- _AIM OF THE EXERCISE_
Give the listing again from its start through the line containing "Action: [843, 501]", swapping "chevron" for "arrow" and leaving everything else as it is.

— START OF DATASET ROWS —

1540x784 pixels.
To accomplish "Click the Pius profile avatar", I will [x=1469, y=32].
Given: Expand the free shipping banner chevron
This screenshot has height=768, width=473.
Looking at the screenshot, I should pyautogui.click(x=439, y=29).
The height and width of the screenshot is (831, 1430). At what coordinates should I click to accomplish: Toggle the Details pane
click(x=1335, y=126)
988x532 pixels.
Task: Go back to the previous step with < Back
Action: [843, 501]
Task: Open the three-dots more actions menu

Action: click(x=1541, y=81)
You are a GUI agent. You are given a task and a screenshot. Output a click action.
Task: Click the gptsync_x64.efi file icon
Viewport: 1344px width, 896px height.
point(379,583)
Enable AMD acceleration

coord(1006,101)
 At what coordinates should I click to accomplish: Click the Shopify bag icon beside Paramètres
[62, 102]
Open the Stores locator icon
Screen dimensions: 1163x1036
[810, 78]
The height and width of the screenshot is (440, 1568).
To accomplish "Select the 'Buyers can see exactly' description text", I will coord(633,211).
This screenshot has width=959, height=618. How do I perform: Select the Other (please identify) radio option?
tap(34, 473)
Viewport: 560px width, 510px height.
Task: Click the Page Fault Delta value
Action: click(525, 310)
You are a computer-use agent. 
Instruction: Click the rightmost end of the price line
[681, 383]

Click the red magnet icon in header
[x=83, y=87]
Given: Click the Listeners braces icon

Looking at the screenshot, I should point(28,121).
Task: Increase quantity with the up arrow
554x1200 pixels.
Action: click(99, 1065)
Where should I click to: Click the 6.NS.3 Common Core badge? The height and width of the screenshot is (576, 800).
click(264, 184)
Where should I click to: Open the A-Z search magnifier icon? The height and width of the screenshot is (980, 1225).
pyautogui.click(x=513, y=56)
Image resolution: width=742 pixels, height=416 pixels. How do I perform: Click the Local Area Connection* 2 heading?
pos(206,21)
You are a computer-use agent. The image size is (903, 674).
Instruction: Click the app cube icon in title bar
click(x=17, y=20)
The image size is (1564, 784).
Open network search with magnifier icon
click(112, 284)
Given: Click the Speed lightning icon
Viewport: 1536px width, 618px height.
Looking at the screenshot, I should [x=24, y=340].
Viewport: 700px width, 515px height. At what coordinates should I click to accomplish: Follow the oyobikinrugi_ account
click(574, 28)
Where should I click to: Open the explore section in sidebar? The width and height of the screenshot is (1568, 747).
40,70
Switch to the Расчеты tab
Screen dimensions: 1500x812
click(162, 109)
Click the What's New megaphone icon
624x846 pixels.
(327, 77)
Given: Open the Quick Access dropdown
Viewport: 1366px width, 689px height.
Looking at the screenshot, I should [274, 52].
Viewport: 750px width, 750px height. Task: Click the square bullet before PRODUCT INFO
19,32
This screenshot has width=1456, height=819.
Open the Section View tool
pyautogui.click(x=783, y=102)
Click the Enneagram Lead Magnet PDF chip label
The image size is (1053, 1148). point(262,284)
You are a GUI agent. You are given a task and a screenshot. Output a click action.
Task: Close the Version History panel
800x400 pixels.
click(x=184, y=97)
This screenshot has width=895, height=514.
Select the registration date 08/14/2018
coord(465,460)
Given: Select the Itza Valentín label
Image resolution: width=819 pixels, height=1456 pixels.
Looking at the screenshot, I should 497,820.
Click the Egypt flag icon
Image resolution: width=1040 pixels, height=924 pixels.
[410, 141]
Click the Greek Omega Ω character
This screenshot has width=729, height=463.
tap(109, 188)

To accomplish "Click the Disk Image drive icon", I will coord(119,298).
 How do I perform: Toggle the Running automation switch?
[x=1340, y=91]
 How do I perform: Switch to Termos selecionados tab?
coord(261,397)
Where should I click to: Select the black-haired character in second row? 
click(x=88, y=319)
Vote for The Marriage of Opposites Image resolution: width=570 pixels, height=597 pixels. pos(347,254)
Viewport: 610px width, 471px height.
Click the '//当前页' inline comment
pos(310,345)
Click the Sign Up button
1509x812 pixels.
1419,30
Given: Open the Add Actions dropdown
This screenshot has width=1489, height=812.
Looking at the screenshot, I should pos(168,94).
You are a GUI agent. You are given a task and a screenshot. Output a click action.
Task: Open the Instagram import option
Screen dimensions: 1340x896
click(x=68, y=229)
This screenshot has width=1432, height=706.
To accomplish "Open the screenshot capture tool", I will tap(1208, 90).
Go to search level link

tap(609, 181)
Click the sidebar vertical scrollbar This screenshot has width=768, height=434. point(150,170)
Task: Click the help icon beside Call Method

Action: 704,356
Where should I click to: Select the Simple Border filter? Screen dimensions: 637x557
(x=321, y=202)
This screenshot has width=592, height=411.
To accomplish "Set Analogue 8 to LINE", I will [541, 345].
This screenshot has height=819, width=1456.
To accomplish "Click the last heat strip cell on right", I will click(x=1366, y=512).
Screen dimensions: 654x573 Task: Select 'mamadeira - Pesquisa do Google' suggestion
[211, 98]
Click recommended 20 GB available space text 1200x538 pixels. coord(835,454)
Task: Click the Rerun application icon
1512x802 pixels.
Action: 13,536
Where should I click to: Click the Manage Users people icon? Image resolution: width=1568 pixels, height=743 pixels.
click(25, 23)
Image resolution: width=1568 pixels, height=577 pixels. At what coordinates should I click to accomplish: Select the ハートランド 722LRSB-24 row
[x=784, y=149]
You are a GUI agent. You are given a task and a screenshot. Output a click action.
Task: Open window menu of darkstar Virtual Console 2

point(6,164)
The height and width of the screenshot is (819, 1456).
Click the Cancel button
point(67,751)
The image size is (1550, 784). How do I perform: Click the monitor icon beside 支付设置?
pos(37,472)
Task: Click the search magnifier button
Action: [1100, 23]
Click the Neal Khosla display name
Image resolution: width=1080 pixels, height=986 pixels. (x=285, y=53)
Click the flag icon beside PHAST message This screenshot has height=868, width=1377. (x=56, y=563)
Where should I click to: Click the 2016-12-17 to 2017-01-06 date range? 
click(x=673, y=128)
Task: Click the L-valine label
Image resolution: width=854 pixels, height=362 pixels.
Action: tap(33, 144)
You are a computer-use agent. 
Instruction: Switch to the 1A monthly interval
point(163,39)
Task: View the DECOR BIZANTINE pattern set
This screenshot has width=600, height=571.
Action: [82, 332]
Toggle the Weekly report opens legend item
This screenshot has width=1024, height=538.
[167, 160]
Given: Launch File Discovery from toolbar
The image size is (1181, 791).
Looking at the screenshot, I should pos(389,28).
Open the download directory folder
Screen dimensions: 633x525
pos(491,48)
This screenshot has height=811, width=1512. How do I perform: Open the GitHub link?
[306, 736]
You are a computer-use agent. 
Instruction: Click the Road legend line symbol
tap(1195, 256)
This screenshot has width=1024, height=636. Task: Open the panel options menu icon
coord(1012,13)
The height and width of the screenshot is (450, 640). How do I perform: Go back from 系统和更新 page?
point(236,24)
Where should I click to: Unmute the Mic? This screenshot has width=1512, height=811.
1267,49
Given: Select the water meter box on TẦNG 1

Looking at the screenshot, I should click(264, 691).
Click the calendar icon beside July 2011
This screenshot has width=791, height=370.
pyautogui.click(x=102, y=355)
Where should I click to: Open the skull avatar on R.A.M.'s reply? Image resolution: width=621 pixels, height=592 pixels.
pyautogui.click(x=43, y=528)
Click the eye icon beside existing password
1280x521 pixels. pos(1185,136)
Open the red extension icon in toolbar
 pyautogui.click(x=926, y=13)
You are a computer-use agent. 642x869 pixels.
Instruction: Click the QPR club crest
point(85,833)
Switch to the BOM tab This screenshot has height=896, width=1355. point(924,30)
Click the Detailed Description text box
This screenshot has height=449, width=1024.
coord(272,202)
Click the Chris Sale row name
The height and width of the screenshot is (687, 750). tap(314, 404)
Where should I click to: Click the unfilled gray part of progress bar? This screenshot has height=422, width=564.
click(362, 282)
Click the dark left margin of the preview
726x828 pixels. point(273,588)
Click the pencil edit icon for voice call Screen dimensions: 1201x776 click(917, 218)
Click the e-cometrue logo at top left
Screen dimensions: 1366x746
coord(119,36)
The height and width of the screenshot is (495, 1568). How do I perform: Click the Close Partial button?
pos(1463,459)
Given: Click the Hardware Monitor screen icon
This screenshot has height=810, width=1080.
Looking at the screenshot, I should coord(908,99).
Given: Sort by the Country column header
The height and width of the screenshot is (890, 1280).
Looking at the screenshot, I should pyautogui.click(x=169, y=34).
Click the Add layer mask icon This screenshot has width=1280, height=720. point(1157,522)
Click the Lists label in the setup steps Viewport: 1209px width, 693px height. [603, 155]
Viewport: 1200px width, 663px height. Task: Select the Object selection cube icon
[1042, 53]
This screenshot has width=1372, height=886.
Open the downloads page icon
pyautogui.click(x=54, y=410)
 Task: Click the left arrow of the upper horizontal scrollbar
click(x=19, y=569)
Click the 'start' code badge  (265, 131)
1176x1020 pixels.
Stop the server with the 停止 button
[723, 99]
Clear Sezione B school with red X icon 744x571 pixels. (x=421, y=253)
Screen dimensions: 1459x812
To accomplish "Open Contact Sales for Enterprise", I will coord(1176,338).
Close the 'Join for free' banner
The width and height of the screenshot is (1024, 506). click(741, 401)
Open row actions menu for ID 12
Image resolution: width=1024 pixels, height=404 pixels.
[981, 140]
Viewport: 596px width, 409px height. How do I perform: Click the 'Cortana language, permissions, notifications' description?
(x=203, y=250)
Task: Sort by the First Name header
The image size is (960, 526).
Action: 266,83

— END OF DATASET ROWS —

- _REPLY TO THE EXERCISE_
1540x784 pixels.
To accomplish "Click the Pius profile avatar", I will [x=1469, y=32].
Given: Expand the free shipping banner arrow
This screenshot has height=768, width=473.
Looking at the screenshot, I should pyautogui.click(x=439, y=29).
The height and width of the screenshot is (831, 1430). At what coordinates should I click to accomplish: Toggle the Details pane
click(x=1335, y=126)
988x532 pixels.
Task: Go back to the previous step with < Back
Action: [843, 501]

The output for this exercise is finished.